= Richard Fish Cadle =

American Episcopal priest

Richard Fish Cadle (April 17, 1796 - November 9, 1857) was an American Episcopal priest and the first superior of Nashotah House.

==Biography==
Born in New York City, New York, Cadle received his bachelor's and master's degree from Columbia University and was influenced by Bishop John Henry Hobart. In 1820 he was ordained a priest. He served as rector of a parish in New Jersey 1820–1823. In 1824, Cadle was sent to Detroit, Michigan Territory where he started St. Paul the Apostle Church. In 1829, he was named superintendent of the Indian mission school (Cadle Mission) in Green Bay, Michigan Territory. He resigned in 1843 and was a missionary in Wisconsin Territory serving in Prairie du Chien, Mineral Point, Whitewater, and Green Bay.
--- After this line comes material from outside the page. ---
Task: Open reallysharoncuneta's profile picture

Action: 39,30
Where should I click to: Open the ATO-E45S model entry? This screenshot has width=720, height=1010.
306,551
He also served as chaplain at Fort Crawford. In 1841, Bishop Jackson Kemper named Cadle superior of the fellowship which resulted in the Nashotah mission and Nashotah House; he felt unsuited as superior of Nashtotah House and resumed his missionary work. Cadle served as chaplain of the Wisconsin Territorial Legislature 1843–1844. In 1844, he retired from being a missionary and served churches in New York, Vermont, and Delaware. He died in Seaford, Delaware.